19

I would like to capture the result of show in pyspark, similar to here and here. I was not able to find a solution with pyspark, only scala.

df.show()
#+----+-------+
#| age|   name|
#+----+-------+
#|null|Michael|
#|  30|   Andy|
#|  19| Justin|
#+----+-------+

The ultimate purpose is to capture this as string inside my logger.info I tried logger.info(df.show()) which will only display on console.

0

1 Answer 1

29

You can build a helper function using the same approach as shown in post you linked Capturing the result of explain() in pyspark. Just examine the source code for show() and observe that it is calling self._jdf.showString().

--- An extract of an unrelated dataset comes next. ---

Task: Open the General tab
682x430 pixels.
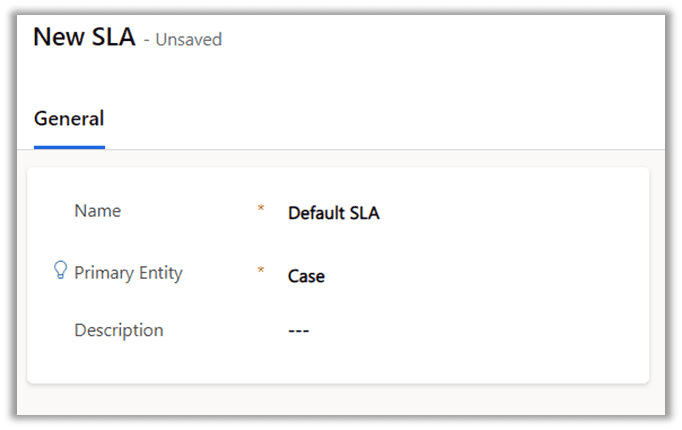Action: coord(69,119)
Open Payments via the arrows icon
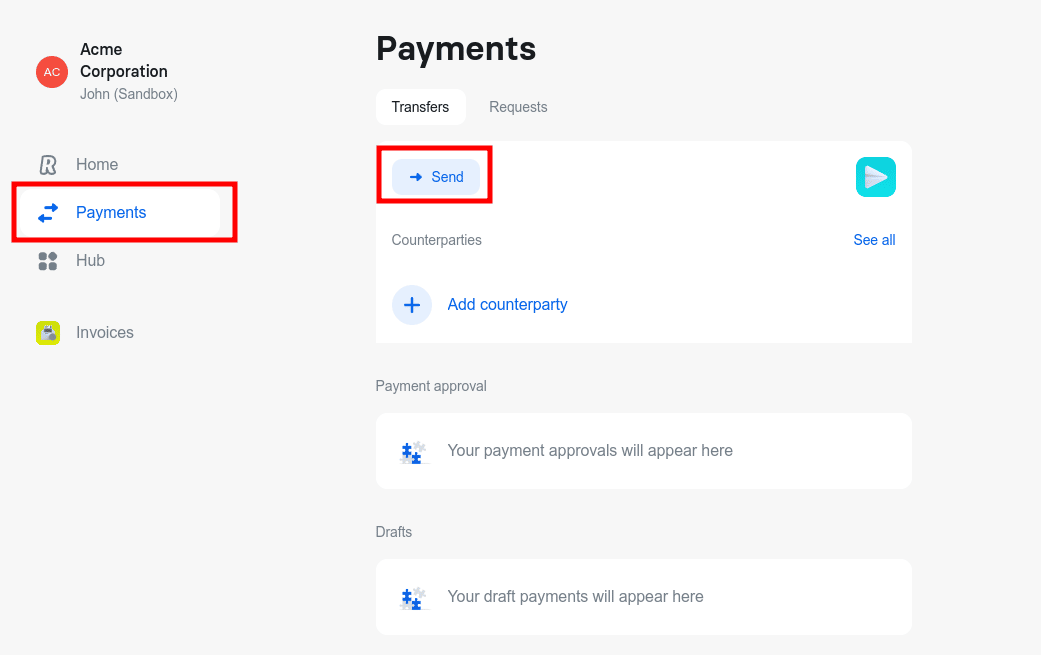1041x655 pixels. coord(47,212)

The answer depends on which version of spark you are using, as the number of arguments to show() has changed over time.

Spark Version 2.3 and above

In version 2.3, the vertical argument was added.

def getShowString(df, n=20, truncate=True, vertical=False):
    if isinstance(truncate, bool) and truncate:
        return(df._jdf.showString(n, 20, vertical))
    else:
        return(df._jdf.showString(n, int(truncate), vertical))

Spark Versions 1.5 through 2.2

As of version 1.5, the truncate argument was added.

def getShowString(df, n=20, truncate=True):
    if isinstance(truncate, bool) and truncate:
        return(df._jdf.showString(n, 20))
    else:
        return(df._jdf.showString(n, int(truncate)))

Spark Versions 1.3 through 1.4

The show function was first introduced in version 1.3.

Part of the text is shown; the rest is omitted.